Screenshot grounding data:
——

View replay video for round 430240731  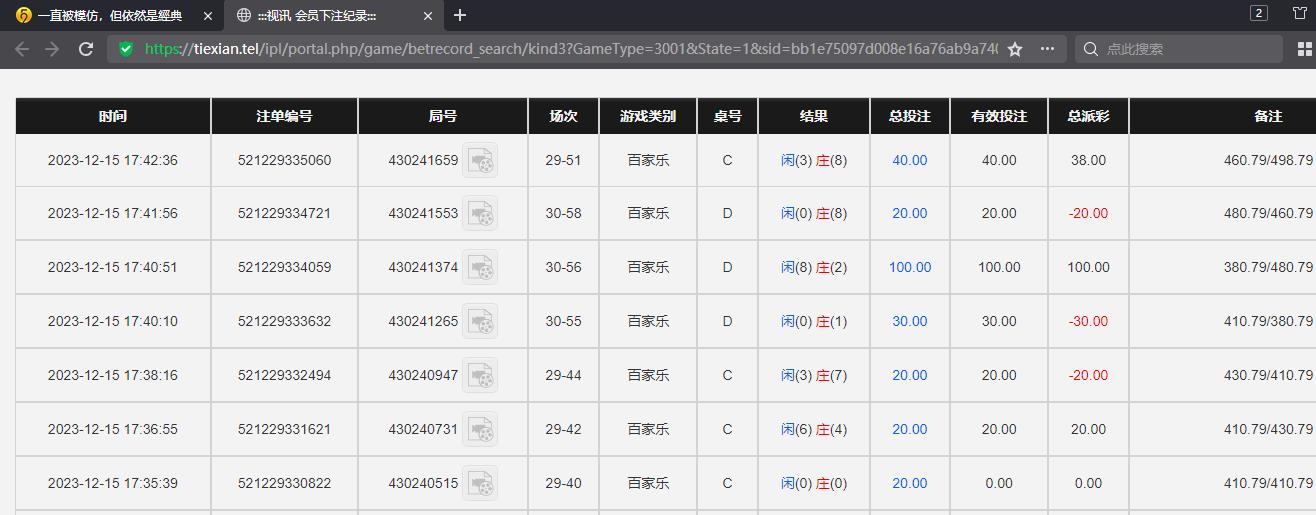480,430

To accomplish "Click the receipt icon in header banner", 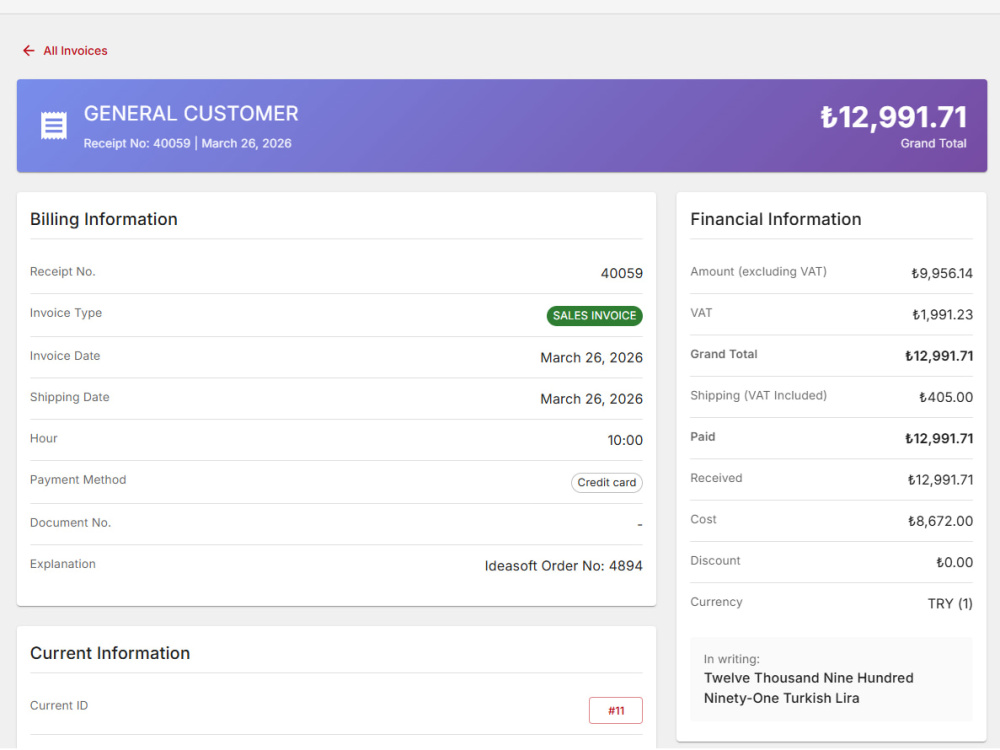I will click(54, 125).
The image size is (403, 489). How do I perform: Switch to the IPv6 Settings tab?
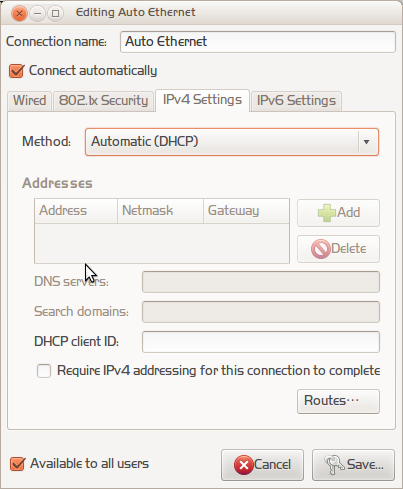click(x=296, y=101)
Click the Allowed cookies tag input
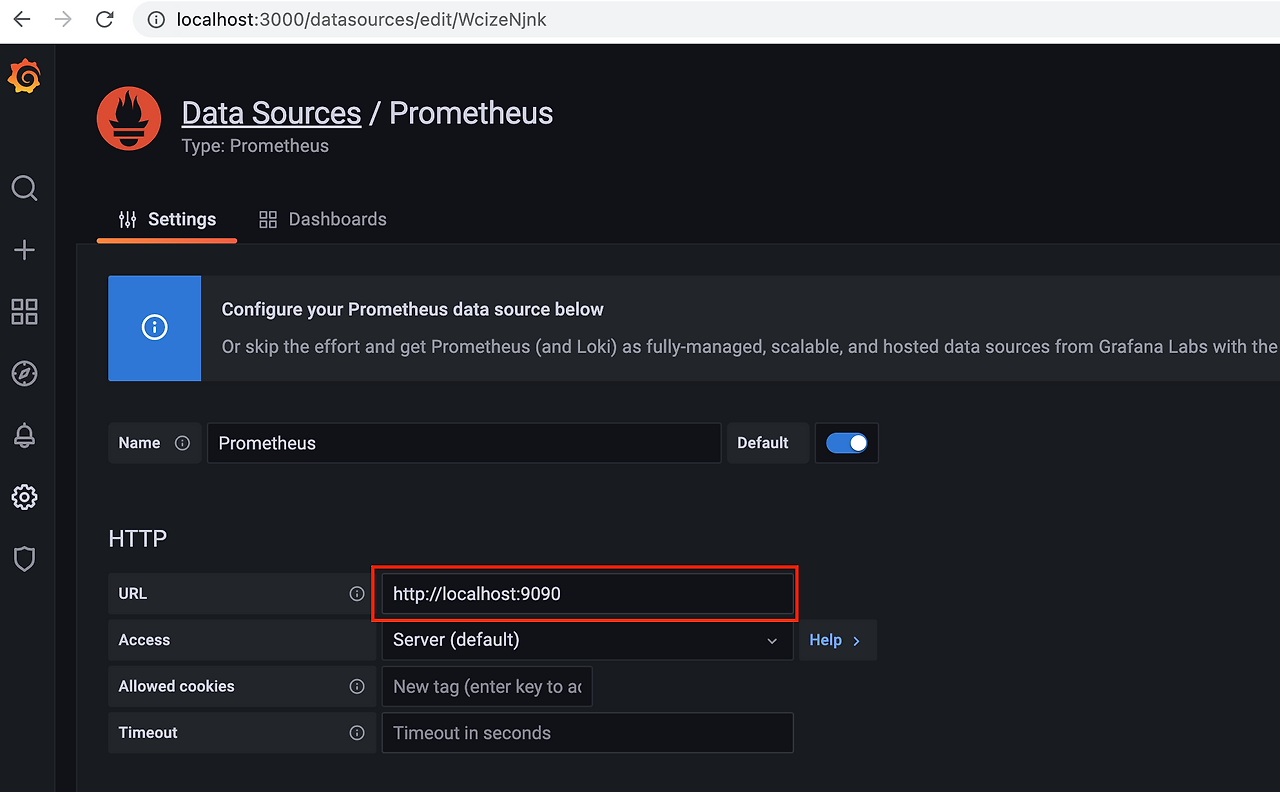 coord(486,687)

——

Pictures stay out. Return exactly the lines from the one with "The image size" through the last line of the data.

The image size is (403, 489). How do I perform: Switch to the IPv6 Settings tab?
click(x=296, y=101)
Click the Allowed cookies tag input
 coord(486,687)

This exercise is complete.